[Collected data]
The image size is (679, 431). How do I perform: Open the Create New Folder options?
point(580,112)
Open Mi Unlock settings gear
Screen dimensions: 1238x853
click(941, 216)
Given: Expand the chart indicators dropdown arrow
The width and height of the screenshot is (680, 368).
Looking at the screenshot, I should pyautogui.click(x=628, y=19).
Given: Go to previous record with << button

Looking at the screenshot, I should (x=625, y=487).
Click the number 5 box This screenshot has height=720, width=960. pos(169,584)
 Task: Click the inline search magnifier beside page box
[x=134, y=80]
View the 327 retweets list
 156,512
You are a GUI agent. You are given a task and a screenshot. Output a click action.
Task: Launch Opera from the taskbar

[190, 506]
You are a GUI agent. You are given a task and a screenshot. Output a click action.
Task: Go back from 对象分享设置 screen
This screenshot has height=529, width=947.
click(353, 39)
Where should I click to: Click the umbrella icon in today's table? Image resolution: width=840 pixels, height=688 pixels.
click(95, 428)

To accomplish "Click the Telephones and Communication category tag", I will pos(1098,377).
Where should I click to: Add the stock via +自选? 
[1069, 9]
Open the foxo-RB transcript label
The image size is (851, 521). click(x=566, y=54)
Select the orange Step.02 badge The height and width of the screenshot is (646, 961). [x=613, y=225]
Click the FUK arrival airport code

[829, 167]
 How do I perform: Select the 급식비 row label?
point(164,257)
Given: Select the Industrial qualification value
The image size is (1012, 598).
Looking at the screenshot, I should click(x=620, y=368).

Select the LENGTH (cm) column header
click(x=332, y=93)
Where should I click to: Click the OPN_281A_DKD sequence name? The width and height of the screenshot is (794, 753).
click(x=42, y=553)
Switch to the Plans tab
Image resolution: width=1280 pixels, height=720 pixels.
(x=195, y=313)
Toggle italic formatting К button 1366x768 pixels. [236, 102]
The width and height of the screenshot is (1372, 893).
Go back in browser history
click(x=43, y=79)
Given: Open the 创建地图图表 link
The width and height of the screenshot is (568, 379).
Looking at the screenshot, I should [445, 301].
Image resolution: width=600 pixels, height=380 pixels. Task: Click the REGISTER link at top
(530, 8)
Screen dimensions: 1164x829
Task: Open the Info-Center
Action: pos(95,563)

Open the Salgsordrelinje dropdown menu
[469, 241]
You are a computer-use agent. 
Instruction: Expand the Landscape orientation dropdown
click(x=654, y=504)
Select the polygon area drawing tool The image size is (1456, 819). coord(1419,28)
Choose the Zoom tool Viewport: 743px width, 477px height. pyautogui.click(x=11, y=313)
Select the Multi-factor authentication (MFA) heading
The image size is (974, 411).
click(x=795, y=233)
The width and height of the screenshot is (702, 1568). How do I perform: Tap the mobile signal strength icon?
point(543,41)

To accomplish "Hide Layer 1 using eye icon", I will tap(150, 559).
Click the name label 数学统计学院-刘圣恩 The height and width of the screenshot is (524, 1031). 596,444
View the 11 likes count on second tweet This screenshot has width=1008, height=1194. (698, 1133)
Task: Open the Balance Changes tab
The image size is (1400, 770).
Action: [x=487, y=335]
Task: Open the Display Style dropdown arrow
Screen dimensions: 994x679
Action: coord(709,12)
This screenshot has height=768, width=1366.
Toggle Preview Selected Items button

__Requirement__.
Would you write out all of the data again, unchanged?

__Exercise response__.
The image size is (679, 431). How do I perform: Open the Create New Folder options?
point(580,112)
Open Mi Unlock settings gear
Screen dimensions: 1238x853
click(941, 216)
Given: Expand the chart indicators dropdown arrow
The width and height of the screenshot is (680, 368).
Looking at the screenshot, I should pyautogui.click(x=628, y=19).
Given: Go to previous record with << button

Looking at the screenshot, I should (x=625, y=487).
Click the number 5 box This screenshot has height=720, width=960. pos(169,584)
 Task: Click the inline search magnifier beside page box
[x=134, y=80]
View the 327 retweets list
 156,512
You are a GUI agent. You are given a task and a screenshot. Output a click action.
Task: Launch Opera from the taskbar

[190, 506]
You are a GUI agent. You are given a task and a screenshot. Output a click action.
Task: Go back from 对象分享设置 screen
This screenshot has height=529, width=947.
click(353, 39)
Where should I click to: Click the umbrella icon in today's table? Image resolution: width=840 pixels, height=688 pixels.
click(95, 428)

To accomplish "Click the Telephones and Communication category tag", I will pos(1098,377).
Where should I click to: Add the stock via +自选? 
[1069, 9]
Open the foxo-RB transcript label
The image size is (851, 521). click(x=566, y=54)
Select the orange Step.02 badge The height and width of the screenshot is (646, 961). [x=613, y=225]
Click the FUK arrival airport code

[829, 167]
 How do I perform: Select the 급식비 row label?
point(164,257)
Given: Select the Industrial qualification value
The image size is (1012, 598).
Looking at the screenshot, I should click(x=620, y=368).

Select the LENGTH (cm) column header
click(x=332, y=93)
Where should I click to: Click the OPN_281A_DKD sequence name? The width and height of the screenshot is (794, 753).
click(x=42, y=553)
Switch to the Plans tab
Image resolution: width=1280 pixels, height=720 pixels.
(x=195, y=313)
Toggle italic formatting К button 1366x768 pixels. [236, 102]
The width and height of the screenshot is (1372, 893).
Go back in browser history
click(x=43, y=79)
Given: Open the 创建地图图表 link
The width and height of the screenshot is (568, 379).
Looking at the screenshot, I should [445, 301].
Image resolution: width=600 pixels, height=380 pixels. Task: Click the REGISTER link at top
(530, 8)
Screen dimensions: 1164x829
Task: Open the Info-Center
Action: pos(95,563)

Open the Salgsordrelinje dropdown menu
[469, 241]
You are a computer-use agent. 
Instruction: Expand the Landscape orientation dropdown
click(x=654, y=504)
Select the polygon area drawing tool The image size is (1456, 819). coord(1419,28)
Choose the Zoom tool Viewport: 743px width, 477px height. pyautogui.click(x=11, y=313)
Select the Multi-factor authentication (MFA) heading
The image size is (974, 411).
click(x=795, y=233)
The width and height of the screenshot is (702, 1568). How do I perform: Tap the mobile signal strength icon?
point(543,41)

To accomplish "Hide Layer 1 using eye icon", I will tap(150, 559).
Click the name label 数学统计学院-刘圣恩 The height and width of the screenshot is (524, 1031). 596,444
View the 11 likes count on second tweet This screenshot has width=1008, height=1194. (698, 1133)
Task: Open the Balance Changes tab
The image size is (1400, 770).
Action: [x=487, y=335]
Task: Open the Display Style dropdown arrow
Screen dimensions: 994x679
Action: coord(709,12)
This screenshot has height=768, width=1366.
Toggle Preview Selected Items button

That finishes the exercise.